ECLI:NL:RVS:2022:1612

Raad van State

Datum uitspraak
8 juni 2022
Publicatiedatum
8 juni 2022
Zaaknummer
201902964/1/R3
Instantie
Raad van State
Type
Uitspraak
Rechtsgebied
Bestuursrecht
Procedures
  • Eerste aanleg - meervoudig
Rechters
Vindplaatsen
  • Rechtspraak.nl
AI samenvatting door LexboostAutomatisch gegenereerd

Afwijzing verzoek om uitwerkingsplan voor woningbouw op locatie 'n Stet in Borne

In deze zaak hebben appellanten, gevestigd te Hengelo, een verzoek ingediend bij het college van burgemeester en wethouders van Borne voor de vaststelling van een uitwerkingsplan voor de locatie 'n Stet, met als doel de realisatie van tien vrijstaande woningen met ruime kavels. Dit verzoek werd op 12 september 2018 door het college afgewezen. Appellanten hebben hiertegen bezwaar gemaakt, maar dit bezwaar werd op 27 december 2018 ongegrond verklaard. Hierop hebben appellanten beroep ingesteld.

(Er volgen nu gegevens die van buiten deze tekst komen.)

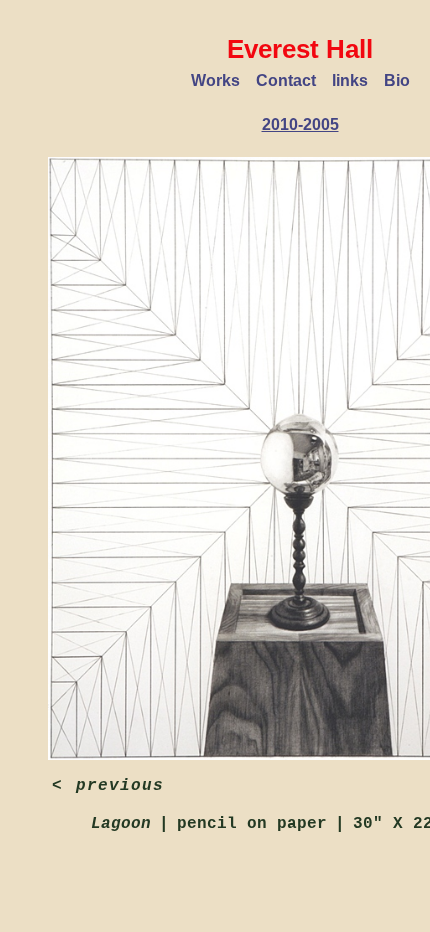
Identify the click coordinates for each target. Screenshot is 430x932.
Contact (286, 80)
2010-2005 (300, 124)
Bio (397, 80)
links (350, 80)
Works (215, 80)
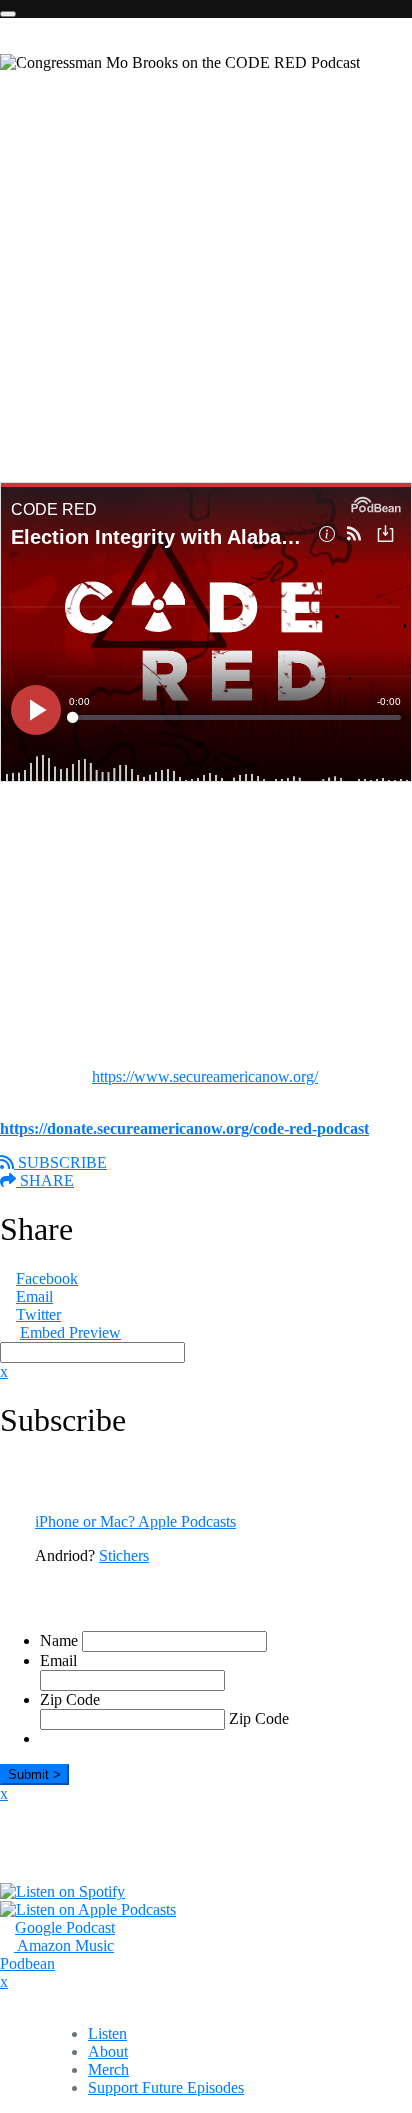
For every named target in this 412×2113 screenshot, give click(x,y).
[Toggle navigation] (8, 14)
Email (34, 1296)
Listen (107, 2033)
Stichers (124, 1555)
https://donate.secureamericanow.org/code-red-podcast (184, 1128)
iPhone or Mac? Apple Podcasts (135, 1521)
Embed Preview (70, 1332)
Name (59, 1640)
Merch (108, 2069)
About (108, 2051)
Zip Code (70, 1699)
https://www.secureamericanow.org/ (205, 1076)
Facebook (47, 1278)
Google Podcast (65, 1927)
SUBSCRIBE (60, 1162)
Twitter (38, 1314)
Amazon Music (64, 1945)
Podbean (27, 1963)
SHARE (45, 1180)
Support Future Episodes (166, 2087)
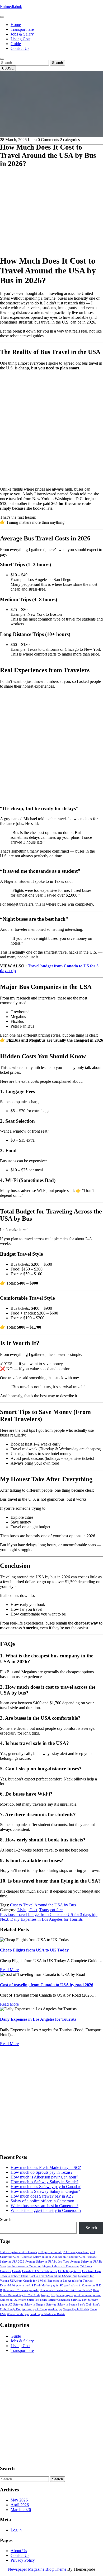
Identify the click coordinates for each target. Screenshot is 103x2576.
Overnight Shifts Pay (26, 2299)
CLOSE (8, 68)
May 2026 (19, 2500)
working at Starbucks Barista (47, 2314)
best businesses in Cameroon (24, 2266)
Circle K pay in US (69, 2271)
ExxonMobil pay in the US (16, 2285)
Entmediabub (11, 6)
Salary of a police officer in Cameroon (42, 2201)
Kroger (45, 2295)
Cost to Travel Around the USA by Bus (43, 1905)
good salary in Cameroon (79, 2285)
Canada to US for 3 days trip (39, 2271)
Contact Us (20, 48)
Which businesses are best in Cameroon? (44, 2205)
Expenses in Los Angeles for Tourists (70, 2280)
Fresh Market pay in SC (48, 2285)
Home (16, 24)
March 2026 (21, 2509)
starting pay (55, 2309)
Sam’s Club (85, 2304)
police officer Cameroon (55, 2299)
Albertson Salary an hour (36, 2256)
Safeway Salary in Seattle (61, 2304)
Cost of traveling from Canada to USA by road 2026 (46, 1985)
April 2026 (20, 2505)
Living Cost (20, 39)
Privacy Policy (23, 2560)
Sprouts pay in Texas (34, 2309)
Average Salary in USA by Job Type (47, 2261)
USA (3, 2314)
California (86, 2266)
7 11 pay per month (50, 2252)
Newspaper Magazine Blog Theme (37, 2569)
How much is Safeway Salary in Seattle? (44, 2182)
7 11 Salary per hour (76, 2252)
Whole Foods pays (18, 2314)
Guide (16, 43)
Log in (16, 2530)
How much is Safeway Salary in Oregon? (45, 2191)
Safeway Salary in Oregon (29, 2304)
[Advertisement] (51, 198)
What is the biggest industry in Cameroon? (46, 2210)
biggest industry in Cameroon (61, 2266)
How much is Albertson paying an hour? (44, 2177)
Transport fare (22, 29)
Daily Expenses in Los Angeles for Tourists (38, 2019)
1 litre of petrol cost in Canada (18, 2252)
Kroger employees (62, 2295)
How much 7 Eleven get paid (21, 2290)
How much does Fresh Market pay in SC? (46, 2167)
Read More (9, 1969)
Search (57, 63)
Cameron (5, 2271)
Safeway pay (79, 2299)
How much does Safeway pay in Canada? (46, 2186)
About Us (19, 2550)
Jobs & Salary (22, 34)
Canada (16, 2271)
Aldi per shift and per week (69, 2256)
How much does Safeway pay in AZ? (42, 2196)
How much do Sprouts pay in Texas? (41, 2172)
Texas (93, 2309)
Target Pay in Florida (76, 2309)
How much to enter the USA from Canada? (66, 2290)
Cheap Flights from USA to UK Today (34, 1950)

De Afdeling bestuursrechtspraak van de Raad van State heeft de zaak op 18 februari 2022 behandeld. Tijdens deze zitting waren appellanten vertegenwoordigd door hun advocaat, mr. I.E. Nauta, en het college door mr. T.E.P.A. Lam, ing. H.S. Zuethoff, mr. M. Kruit en J.J.W. Jonker. De Afdeling heeft overwogen dat er inmiddels een nieuw bestemmingsplan is vastgesteld op 16 juni 2020, genaamd 'Algemene herziening Borne, Hertme, Zenderen', waarin een agrarische bestemming is toegekend aan de locatie 'n Stet. Dit nieuwe bestemmingsplan heeft de uitwerkingsplicht uit het eerdere bestemmingsplan 'Bornsche Maten 2004' opgeheven, waardoor het college niet langer bevoegd is om een uitwerkingsplan vast te stellen.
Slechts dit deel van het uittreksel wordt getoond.